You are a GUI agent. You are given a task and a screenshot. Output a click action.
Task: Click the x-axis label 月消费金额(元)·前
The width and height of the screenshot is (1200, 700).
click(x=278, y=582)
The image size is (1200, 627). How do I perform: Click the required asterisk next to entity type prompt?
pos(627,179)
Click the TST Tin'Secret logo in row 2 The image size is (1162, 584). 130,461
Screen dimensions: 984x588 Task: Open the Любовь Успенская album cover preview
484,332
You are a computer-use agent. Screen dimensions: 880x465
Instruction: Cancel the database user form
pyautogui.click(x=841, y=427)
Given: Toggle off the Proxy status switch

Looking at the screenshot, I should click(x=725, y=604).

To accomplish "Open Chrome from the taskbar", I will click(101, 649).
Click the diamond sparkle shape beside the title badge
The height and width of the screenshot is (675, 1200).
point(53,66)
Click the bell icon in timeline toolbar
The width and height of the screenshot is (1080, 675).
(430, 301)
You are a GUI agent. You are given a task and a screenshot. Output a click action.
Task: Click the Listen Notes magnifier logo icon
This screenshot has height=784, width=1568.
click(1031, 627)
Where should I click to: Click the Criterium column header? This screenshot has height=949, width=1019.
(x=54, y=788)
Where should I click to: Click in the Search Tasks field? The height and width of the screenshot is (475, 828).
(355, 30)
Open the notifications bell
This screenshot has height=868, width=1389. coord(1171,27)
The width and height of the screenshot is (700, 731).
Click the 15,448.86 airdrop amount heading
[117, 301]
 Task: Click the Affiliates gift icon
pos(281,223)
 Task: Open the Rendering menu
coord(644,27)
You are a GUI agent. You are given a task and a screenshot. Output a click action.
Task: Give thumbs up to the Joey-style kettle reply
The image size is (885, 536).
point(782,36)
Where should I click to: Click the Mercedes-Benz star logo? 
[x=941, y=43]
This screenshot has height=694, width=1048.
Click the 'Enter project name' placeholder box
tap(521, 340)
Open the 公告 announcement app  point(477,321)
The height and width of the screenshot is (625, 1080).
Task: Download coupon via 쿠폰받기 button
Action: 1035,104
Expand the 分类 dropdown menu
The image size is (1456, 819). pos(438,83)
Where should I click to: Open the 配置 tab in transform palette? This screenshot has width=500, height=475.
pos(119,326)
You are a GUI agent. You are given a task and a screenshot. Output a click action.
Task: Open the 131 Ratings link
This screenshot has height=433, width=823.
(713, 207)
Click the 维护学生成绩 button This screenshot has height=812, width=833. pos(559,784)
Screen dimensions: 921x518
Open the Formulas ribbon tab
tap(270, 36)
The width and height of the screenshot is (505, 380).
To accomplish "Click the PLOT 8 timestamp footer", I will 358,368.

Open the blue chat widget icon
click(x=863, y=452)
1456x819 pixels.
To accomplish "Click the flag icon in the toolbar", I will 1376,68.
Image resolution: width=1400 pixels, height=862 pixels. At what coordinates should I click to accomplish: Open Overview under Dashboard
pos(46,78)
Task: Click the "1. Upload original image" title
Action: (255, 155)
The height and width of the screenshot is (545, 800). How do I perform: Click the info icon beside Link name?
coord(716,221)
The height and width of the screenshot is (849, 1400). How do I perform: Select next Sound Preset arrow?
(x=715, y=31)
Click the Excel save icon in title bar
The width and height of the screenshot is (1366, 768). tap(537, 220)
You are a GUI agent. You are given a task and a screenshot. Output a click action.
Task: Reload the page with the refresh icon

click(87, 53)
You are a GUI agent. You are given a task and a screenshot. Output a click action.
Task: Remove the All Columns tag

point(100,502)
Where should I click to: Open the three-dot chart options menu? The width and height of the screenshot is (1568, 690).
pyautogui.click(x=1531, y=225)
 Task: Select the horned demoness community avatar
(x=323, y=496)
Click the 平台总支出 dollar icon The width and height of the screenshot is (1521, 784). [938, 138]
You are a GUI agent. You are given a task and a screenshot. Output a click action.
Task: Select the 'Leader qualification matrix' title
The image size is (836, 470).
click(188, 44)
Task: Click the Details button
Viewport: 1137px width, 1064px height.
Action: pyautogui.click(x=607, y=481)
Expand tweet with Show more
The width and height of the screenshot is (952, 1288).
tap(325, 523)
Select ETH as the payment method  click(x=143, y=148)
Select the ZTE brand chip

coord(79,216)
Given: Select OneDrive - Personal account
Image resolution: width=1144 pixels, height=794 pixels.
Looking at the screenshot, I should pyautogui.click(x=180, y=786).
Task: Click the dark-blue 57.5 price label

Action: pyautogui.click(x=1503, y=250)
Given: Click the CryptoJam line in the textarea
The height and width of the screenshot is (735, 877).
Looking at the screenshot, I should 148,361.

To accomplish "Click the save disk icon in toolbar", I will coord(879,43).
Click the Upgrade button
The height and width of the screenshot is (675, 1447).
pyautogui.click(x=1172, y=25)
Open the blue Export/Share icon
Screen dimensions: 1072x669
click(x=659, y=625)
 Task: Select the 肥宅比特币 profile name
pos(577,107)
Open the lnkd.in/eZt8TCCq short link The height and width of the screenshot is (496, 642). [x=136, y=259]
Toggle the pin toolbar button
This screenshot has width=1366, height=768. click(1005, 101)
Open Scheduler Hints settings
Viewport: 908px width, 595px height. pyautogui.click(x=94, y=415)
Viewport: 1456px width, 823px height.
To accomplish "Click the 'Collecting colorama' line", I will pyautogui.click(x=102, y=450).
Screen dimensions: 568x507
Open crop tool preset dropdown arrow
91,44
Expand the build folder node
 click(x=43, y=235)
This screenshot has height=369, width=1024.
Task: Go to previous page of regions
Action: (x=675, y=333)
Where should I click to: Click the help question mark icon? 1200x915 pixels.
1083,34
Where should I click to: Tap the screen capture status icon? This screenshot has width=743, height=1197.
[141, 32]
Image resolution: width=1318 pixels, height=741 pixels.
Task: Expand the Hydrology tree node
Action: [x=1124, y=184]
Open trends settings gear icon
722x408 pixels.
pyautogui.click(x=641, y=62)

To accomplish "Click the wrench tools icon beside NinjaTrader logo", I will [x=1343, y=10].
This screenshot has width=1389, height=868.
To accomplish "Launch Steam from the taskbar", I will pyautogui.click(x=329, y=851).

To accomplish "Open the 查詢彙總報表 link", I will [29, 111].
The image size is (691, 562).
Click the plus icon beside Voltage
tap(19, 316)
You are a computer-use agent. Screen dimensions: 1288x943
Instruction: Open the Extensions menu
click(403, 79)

---------------

**REQUIRED WORK**
Render every line of the rows above as a Markdown table with two columns, No. and Line, giving each line its number and omitting blank lines.

**FINAL ANSWER**
| No. | Line |
|---|---|
| 1 | You are a GUI agent. You are given a task and a screenshot. Output a click action. |
| 2 | Task: Click the x-axis label 月消费金额(元)·前 |
| 3 | The width and height of the screenshot is (1200, 700). |
| 4 | click(x=278, y=582) |
| 5 | The image size is (1200, 627). How do I perform: Click the required asterisk next to entity type prompt? |
| 6 | pos(627,179) |
| 7 | Click the TST Tin'Secret logo in row 2 The image size is (1162, 584). 130,461 |
| 8 | Screen dimensions: 984x588 Task: Open the Любовь Успенская album cover preview |
| 9 | 484,332 |
| 10 | You are a computer-use agent. Screen dimensions: 880x465 |
| 11 | Instruction: Cancel the database user form |
| 12 | pyautogui.click(x=841, y=427) |
| 13 | Given: Toggle off the Proxy status switch |
| 14 | Looking at the screenshot, I should click(x=725, y=604). |
| 15 | To accomplish "Open Chrome from the taskbar", I will click(101, 649). |
| 16 | Click the diamond sparkle shape beside the title badge |
| 17 | The height and width of the screenshot is (675, 1200). |
| 18 | point(53,66) |
| 19 | Click the bell icon in timeline toolbar |
| 20 | The width and height of the screenshot is (1080, 675). |
| 21 | (430, 301) |
| 22 | You are a GUI agent. You are given a task and a screenshot. Output a click action. |
| 23 | Task: Click the Listen Notes magnifier logo icon |
| 24 | This screenshot has height=784, width=1568. |
| 25 | click(1031, 627) |
| 26 | Where should I click to: Click the Criterium column header? This screenshot has height=949, width=1019. |
| 27 | (x=54, y=788) |
| 28 | Where should I click to: Click in the Search Tasks field? The height and width of the screenshot is (475, 828). |
| 29 | (355, 30) |
| 30 | Open the notifications bell |
| 31 | This screenshot has height=868, width=1389. coord(1171,27) |
| 32 | The width and height of the screenshot is (700, 731). |
| 33 | Click the 15,448.86 airdrop amount heading |
| 34 | [117, 301] |
| 35 |  Task: Click the Affiliates gift icon |
| 36 | pos(281,223) |
| 37 |  Task: Open the Rendering menu |
| 38 | coord(644,27) |
| 39 | You are a GUI agent. You are given a task and a screenshot. Output a click action. |
| 40 | Task: Give thumbs up to the Joey-style kettle reply |
| 41 | The image size is (885, 536). |
| 42 | point(782,36) |
| 43 | Where should I click to: Click the Mercedes-Benz star logo?  |
| 44 | [x=941, y=43] |
| 45 | This screenshot has height=694, width=1048. |
| 46 | Click the 'Enter project name' placeholder box |
| 47 | tap(521, 340) |
| 48 | Open the 公告 announcement app  point(477,321) |
| 49 | The height and width of the screenshot is (625, 1080). |
| 50 | Task: Download coupon via 쿠폰받기 button |
| 51 | Action: 1035,104 |
| 52 | Expand the 分类 dropdown menu |
| 53 | The image size is (1456, 819). pos(438,83) |
| 54 | Where should I click to: Open the 配置 tab in transform palette? This screenshot has width=500, height=475. |
| 55 | pos(119,326) |
| 56 | You are a GUI agent. You are given a task and a screenshot. Output a click action. |
| 57 | Task: Open the 131 Ratings link |
| 58 | This screenshot has height=433, width=823. |
| 59 | (713, 207) |
| 60 | Click the 维护学生成绩 button This screenshot has height=812, width=833. pos(559,784) |
| 61 | Screen dimensions: 921x518 |
| 62 | Open the Formulas ribbon tab |
| 63 | tap(270, 36) |
| 64 | The width and height of the screenshot is (505, 380). |
| 65 | To accomplish "Click the PLOT 8 timestamp footer", I will 358,368. |
| 66 | Open the blue chat widget icon |
| 67 | click(x=863, y=452) |
| 68 | 1456x819 pixels. |
| 69 | To accomplish "Click the flag icon in the toolbar", I will 1376,68. |
| 70 | Image resolution: width=1400 pixels, height=862 pixels. At what coordinates should I click to accomplish: Open Overview under Dashboard |
| 71 | pos(46,78) |
| 72 | Task: Click the "1. Upload original image" title |
| 73 | Action: (255, 155) |
| 74 | The height and width of the screenshot is (545, 800). How do I perform: Click the info icon beside Link name? |
| 75 | coord(716,221) |
| 76 | The height and width of the screenshot is (849, 1400). How do I perform: Select next Sound Preset arrow? |
| 77 | (x=715, y=31) |
| 78 | Click the Excel save icon in title bar |
| 79 | The width and height of the screenshot is (1366, 768). tap(537, 220) |
| 80 | You are a GUI agent. You are given a task and a screenshot. Output a click action. |
| 81 | Task: Reload the page with the refresh icon |
| 82 | click(87, 53) |
| 83 | You are a GUI agent. You are given a task and a screenshot. Output a click action. |
| 84 | Task: Remove the All Columns tag |
| 85 | point(100,502) |
| 86 | Where should I click to: Open the three-dot chart options menu? The width and height of the screenshot is (1568, 690). |
| 87 | pyautogui.click(x=1531, y=225) |
| 88 |  Task: Select the horned demoness community avatar |
| 89 | (x=323, y=496) |
| 90 | Click the 平台总支出 dollar icon The width and height of the screenshot is (1521, 784). [938, 138] |
| 91 | You are a GUI agent. You are given a task and a screenshot. Output a click action. |
| 92 | Task: Select the 'Leader qualification matrix' title |
| 93 | The image size is (836, 470). |
| 94 | click(188, 44) |
| 95 | Task: Click the Details button |
| 96 | Viewport: 1137px width, 1064px height. |
| 97 | Action: pyautogui.click(x=607, y=481) |
| 98 | Expand tweet with Show more |
| 99 | The width and height of the screenshot is (952, 1288). |
| 100 | tap(325, 523) |
| 101 | Select ETH as the payment method  click(x=143, y=148) |
| 102 | Select the ZTE brand chip |
| 103 | coord(79,216) |
| 104 | Given: Select OneDrive - Personal account |
| 105 | Image resolution: width=1144 pixels, height=794 pixels. |
| 106 | Looking at the screenshot, I should pyautogui.click(x=180, y=786). |
| 107 | Task: Click the dark-blue 57.5 price label |
| 108 | Action: pyautogui.click(x=1503, y=250) |
| 109 | Given: Click the CryptoJam line in the textarea |
| 110 | The height and width of the screenshot is (735, 877). |
| 111 | Looking at the screenshot, I should 148,361. |
| 112 | To accomplish "Click the save disk icon in toolbar", I will coord(879,43). |
| 113 | Click the Upgrade button |
| 114 | The height and width of the screenshot is (675, 1447). |
| 115 | pyautogui.click(x=1172, y=25) |
| 116 | Open the blue Export/Share icon |
| 117 | Screen dimensions: 1072x669 |
| 118 | click(x=659, y=625) |
| 119 |  Task: Select the 肥宅比特币 profile name |
| 120 | pos(577,107) |
| 121 | Open the lnkd.in/eZt8TCCq short link The height and width of the screenshot is (496, 642). [x=136, y=259] |
| 122 | Toggle the pin toolbar button |
| 123 | This screenshot has width=1366, height=768. click(1005, 101) |
| 124 | Open Scheduler Hints settings |
| 125 | Viewport: 908px width, 595px height. pyautogui.click(x=94, y=415) |
| 126 | Viewport: 1456px width, 823px height. |
| 127 | To accomplish "Click the 'Collecting colorama' line", I will pyautogui.click(x=102, y=450). |
| 128 | Screen dimensions: 568x507 |
| 129 | Open crop tool preset dropdown arrow |
| 130 | 91,44 |
| 131 | Expand the build folder node |
| 132 |  click(x=43, y=235) |
| 133 | This screenshot has height=369, width=1024. |
| 134 | Task: Go to previous page of regions |
| 135 | Action: (x=675, y=333) |
| 136 | Where should I click to: Click the help question mark icon? 1200x915 pixels. |
| 137 | 1083,34 |
| 138 | Where should I click to: Tap the screen capture status icon? This screenshot has width=743, height=1197. |
| 139 | [141, 32] |
| 140 | Image resolution: width=1318 pixels, height=741 pixels. |
| 141 | Task: Expand the Hydrology tree node |
| 142 | Action: [x=1124, y=184] |
| 143 | Open trends settings gear icon |
| 144 | 722x408 pixels. |
| 145 | pyautogui.click(x=641, y=62) |
| 146 | To accomplish "Click the wrench tools icon beside NinjaTrader logo", I will [x=1343, y=10]. |
| 147 | This screenshot has width=1389, height=868. |
| 148 | To accomplish "Launch Steam from the taskbar", I will pyautogui.click(x=329, y=851). |
| 149 | To accomplish "Open the 查詢彙總報表 link", I will [29, 111]. |
| 150 | The image size is (691, 562). |
| 151 | Click the plus icon beside Voltage |
| 152 | tap(19, 316) |
| 153 | You are a computer-use agent. Screen dimensions: 1288x943 |
| 154 | Instruction: Open the Extensions menu |
| 155 | click(403, 79) |